I'm a quiet person. I don't draw attention and keep almost everything to myself; due to issues trusting "friends" in the past, and have a difficult time talking about myself to people. Quite frankly, I'll be surprised if I post this, given I'll probably chicken out and close the browser first.

So, I really don't know where, or why, people have been spreading rumors about me. Throughout middle and high school, I was so non-existant on the social radar that I never had rumors circulate about me (at least, no bad ones). When I started college a few years ago, I started being more social, but it wasn't until last year (that I know of, I don't know when this one started) that I was aware of rumors circulating about me. A friend of mine called me up and told me that she had heard about how I had been raped by an ex-boyfriend. I loathe my ex, but I would never let something like that go around to ruin someone's reputation. I squashed that rumor like a bug. But I don't know why people started saying it.

After transferring to a new college, I made a bunch of friends who are pretty much the complete opposite of the friends I had had at the first college. We don't start drama, and by and large keep to ourselves. Earlier tonight, I heard from one of them a rumor that I had been making out with another friend at a party a few weeks ago. I'm happily taken, and have been for the past nearly three years. I would never, ever cheat on my boyfriend (who was at the party, as well).

The rape rumor was easy enough to squash. This one, though? This one is different. I know most of my friends at that party would start a rumor about me. I don't know why no one brought it up before. At that party, the most interaction I had with the guy I supposedly make out with was taking care of him after he drank far too much alcohol. I think I might know who started the rumor, and having a faint inkling as to why, but it would be pointless for her to have done so (if she did).

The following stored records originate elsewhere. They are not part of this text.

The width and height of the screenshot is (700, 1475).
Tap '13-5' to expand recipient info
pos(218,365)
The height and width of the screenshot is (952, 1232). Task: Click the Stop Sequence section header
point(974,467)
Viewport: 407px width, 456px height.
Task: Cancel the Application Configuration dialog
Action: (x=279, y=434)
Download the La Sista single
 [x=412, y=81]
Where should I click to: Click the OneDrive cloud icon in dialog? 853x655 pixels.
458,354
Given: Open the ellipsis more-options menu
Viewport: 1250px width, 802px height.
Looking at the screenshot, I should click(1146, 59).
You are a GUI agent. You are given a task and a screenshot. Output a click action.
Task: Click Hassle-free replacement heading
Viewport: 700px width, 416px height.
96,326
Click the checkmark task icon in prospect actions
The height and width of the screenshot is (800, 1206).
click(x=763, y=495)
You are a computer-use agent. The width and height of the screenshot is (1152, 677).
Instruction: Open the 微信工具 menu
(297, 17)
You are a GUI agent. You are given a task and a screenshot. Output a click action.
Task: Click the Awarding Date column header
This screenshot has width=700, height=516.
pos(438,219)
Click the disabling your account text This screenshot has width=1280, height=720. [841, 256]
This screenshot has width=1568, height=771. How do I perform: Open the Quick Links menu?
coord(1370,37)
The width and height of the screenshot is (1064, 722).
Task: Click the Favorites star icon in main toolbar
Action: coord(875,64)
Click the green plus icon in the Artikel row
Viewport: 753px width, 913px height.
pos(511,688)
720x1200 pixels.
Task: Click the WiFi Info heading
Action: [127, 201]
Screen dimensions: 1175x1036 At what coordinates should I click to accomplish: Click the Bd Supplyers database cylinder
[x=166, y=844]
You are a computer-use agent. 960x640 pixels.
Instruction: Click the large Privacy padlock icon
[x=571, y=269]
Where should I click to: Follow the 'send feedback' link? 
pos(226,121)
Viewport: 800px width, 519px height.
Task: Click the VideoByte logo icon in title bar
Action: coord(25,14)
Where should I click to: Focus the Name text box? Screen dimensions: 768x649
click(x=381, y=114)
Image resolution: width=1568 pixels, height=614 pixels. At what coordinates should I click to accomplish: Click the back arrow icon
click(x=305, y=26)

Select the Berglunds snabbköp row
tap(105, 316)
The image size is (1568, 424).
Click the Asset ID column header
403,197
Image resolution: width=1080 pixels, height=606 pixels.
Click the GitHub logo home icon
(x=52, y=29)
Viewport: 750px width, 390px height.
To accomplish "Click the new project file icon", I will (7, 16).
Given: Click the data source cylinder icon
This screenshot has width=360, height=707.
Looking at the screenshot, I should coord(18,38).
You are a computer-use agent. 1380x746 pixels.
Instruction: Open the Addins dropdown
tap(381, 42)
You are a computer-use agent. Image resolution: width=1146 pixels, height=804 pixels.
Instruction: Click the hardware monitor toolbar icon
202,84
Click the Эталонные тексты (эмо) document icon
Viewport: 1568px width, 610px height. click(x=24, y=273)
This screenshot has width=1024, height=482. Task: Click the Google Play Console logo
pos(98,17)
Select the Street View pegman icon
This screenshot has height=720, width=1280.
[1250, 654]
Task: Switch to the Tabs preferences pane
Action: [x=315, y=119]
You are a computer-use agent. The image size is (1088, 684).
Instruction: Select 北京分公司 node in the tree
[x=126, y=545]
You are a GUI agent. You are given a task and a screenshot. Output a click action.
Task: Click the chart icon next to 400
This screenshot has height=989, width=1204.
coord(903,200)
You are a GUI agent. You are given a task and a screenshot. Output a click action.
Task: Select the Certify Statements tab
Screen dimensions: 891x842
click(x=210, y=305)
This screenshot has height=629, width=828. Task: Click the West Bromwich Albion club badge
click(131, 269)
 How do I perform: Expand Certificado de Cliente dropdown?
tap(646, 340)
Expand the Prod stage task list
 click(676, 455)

I don't know what to do. I really, really don't know what to do. The person I think started the rumor and I had always gotten along well in the past. I'm exceedingly bothered why no one brought this to my attention sooner, and even moreso that the person who told me about it (a recent friend) simply said it as it was common knowledge to all but me. I'm not sure who to trust, and given how past "friends" have been, I'm scared that the ones I have now are like the ones I've had in the past. Having recently come out to some of them about deeply personal issues, I'm not sure if what I may have confided may turn into something worse than what's now going around.

I guess I'm just...exceedingly hurt, exceeding confused, and exceedingly distrustful of everyone right now.